How to solve this complex numbers equation?

Question

How to find the roots of this equation?

$$z^2 -5z + 7 + i = 0$$

Answer 1

Completing squares is very useful

$$z^2-5z+7+i=0$$ $$z^2-2\cdot\left(\frac{5}{2}\right)z+\left(\frac{5}{2}\right)^2+7-\left(\frac{5}{2}\right)^2+i=0$$ $$\left(z-\frac{5}{2}\right)^2-\left(\frac{-3}{4}-i\right)=0$$ $$\left(z-\frac{5}{2}\right)^2+\left(\frac{1}{2}-i\right)^2=0$$ $$\left(z-\frac{5}{2}+\left(\frac{1}{2}-i\right)\right)\left(z-\frac{5}{2}-\left(\frac{1}{2}-i\right)\right)=0$$ $$\left(z-(2+i)\right)\left(z-\left(3-i\right)\right)=0$$

$$z=2+i, z=3-i$$

QUADRATIC FORMULA

$$z=\frac{5\pm \sqrt{25-4(7+i)}}2$$ $$.$$ $$.$$ $$.$$ $$=\frac{5+(1-2i)}2, \frac{5-(1-2i)}2 $$ $$z = 2+i, z = 3-i$$

Answer 2

Here is a brute-force approach using the quadratic formula.
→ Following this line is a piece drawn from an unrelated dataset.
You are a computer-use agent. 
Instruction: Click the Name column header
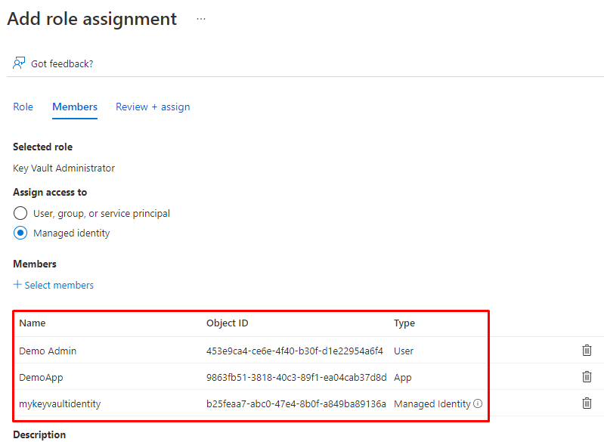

Applied to $az^2 + bz + c$, the formula gives us two roots: $$z = \frac{-b \pm \sqrt{b^2 - 4ac}}{2a}$$ In this case, you have $a = 1$, $b = -5$, and $c = 7+i$, so the roots are $$z = \frac{5 \pm \sqrt{25 - 4(7+i)}}{2} = \frac{5 \pm \sqrt{-3 - 4i}}{2}$$ At this point you may wonder how to compute $\sqrt{-3 - 4i}$. For this, we can use the formula from this wonderful post by Did: if $w$ is a complex number with magnitude $r=|w|$, then its square root can be computed as $$\sqrt{w} = \sqrt{r}\frac{w+r}{|w+r|}$$ Let us apply this to $w = -3 - 4i$, which has magnitude $r = |w| = \sqrt{3^2 + 4^2} = 5$, to obtain $$\sqrt{w} = \sqrt{5}\frac{-3 -4i + 5}{|-3 -4i + 5|} = \sqrt{5}\frac{2-4i}{|2-4i|} = \frac{\sqrt{5}}{\sqrt{20}}(2-4i) = \frac{1}{2}(2-4i) = 1-2i$$ Plugging this back into the formula for $z$ gives us $$z = \frac{5 \pm (1 - 2i)}{2}$$ so $z = 3 - i$ and $z = 2+i$.